▸ Texte fourni
____
Linguistiquement, les Mari se rattachent au groupe volgaïque des langues finno-ougriennes, famille de langues non indo-européennes dont font partie nottament le hongrois, le finnois et l’estonien, mais également les langues de divers petits peuples de Russie, comme les Komi, les Mordves, les Oudmourtes, les Caréliens(1)… Les Maris se divisent en trois groupes ethniques qui correspondent aussi à trois dialectes : les Kouryk-Mari, Mari de la Montagne, établis sur la rive droite escarpée de la Volga ; les Olyk-Mari, Mari de la Plaine, habitant entre la Volga et la Viatka ; et les Kojla-Mari, Mari de la Forêt, demeurant à l’est de la Viatka jusqu’au Bachkorostan. Le kojla-Mari et le olyk-Mari sont des dialectes proches qui ont formé les deux langues littéraires mari, mais qui ne comprennent que deux tiers de mots communs avec le kouryk-Mari. La langue mari demeure aujourd’hui encore très vivace. Ainsi, lors du recensement de 1989, 81 % des Mari considéraient le mari comme leur première langue et un quart de la population ignorait le russe.
____
▸ Données enregistrées
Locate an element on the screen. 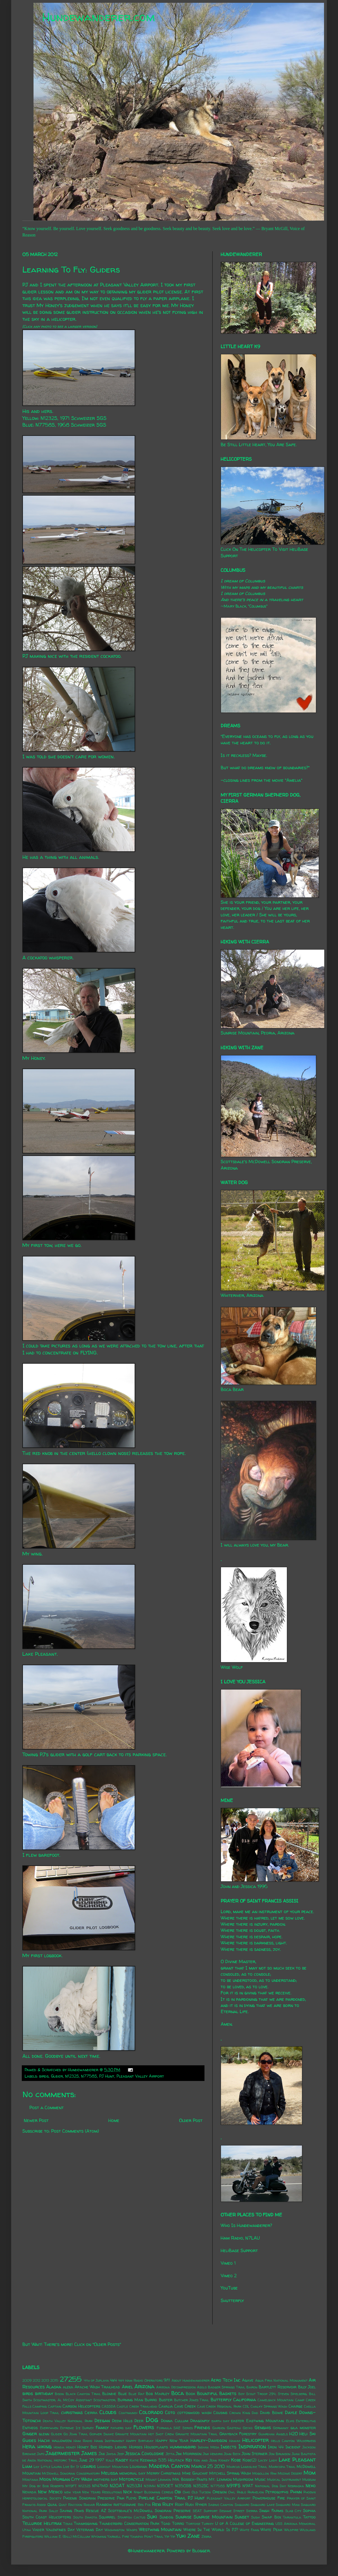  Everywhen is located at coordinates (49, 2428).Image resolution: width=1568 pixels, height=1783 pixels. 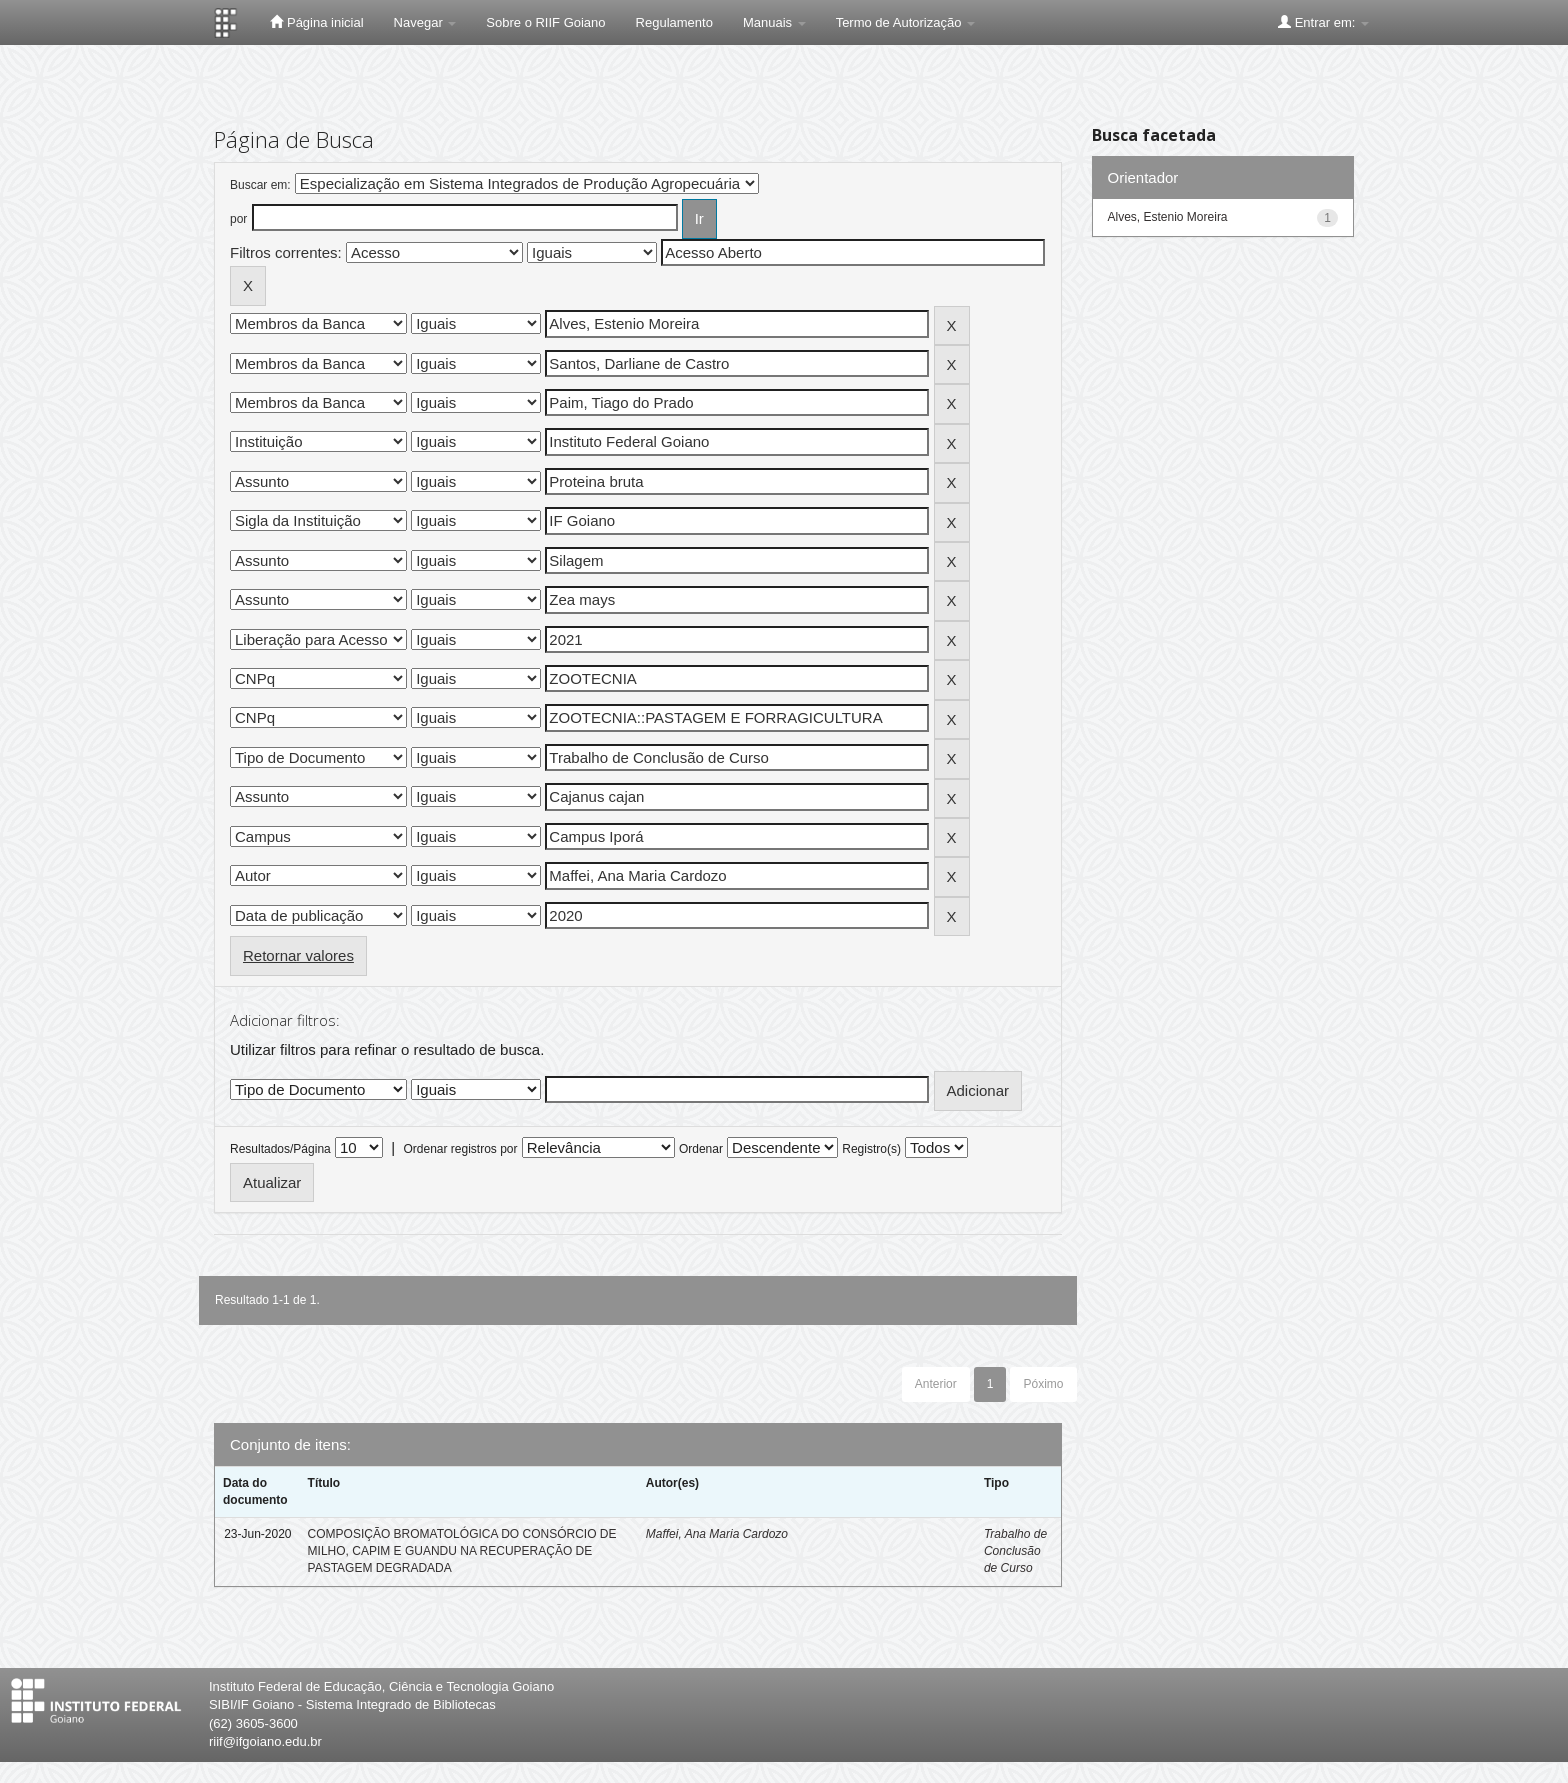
____
▸ À faire
Répondez à ces questions à l'aide du texte sur les Mari :
(a) À quel groupe des langues finno-ougriennes les Mari se rattachent-ils ?
(b) Où sont établis les Kouryk-Mari ?
(c) Lors du recensement de 1989, quelle part des Mari considéraient le mari comme leur première langue ?

▸ Corrigé
(a) Au groupe volgaïque.
(b) Sur la rive droite escarpée de la Volga.
(c) 81 %.